The whole listing below, with no pictures, is to be repeated as it stands.

** Data for this exercise follows **

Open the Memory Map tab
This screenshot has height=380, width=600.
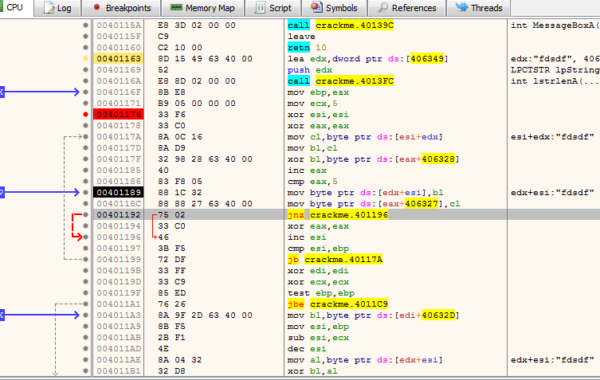202,8
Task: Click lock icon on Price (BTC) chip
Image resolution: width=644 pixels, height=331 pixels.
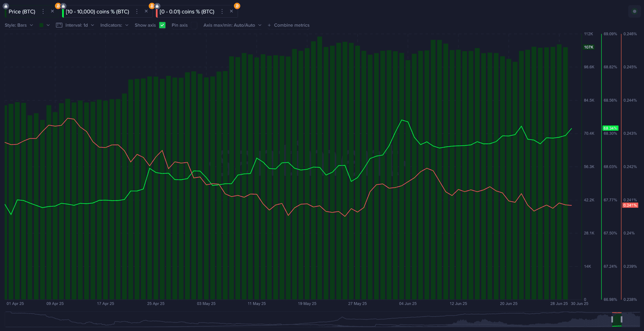Action: click(6, 6)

** End of Data for this exercise **

» **Answer box**:
Open the Memory Map tab
This screenshot has height=380, width=600.
202,8
Task: Click lock icon on Price (BTC) chip
Image resolution: width=644 pixels, height=331 pixels.
Action: click(6, 6)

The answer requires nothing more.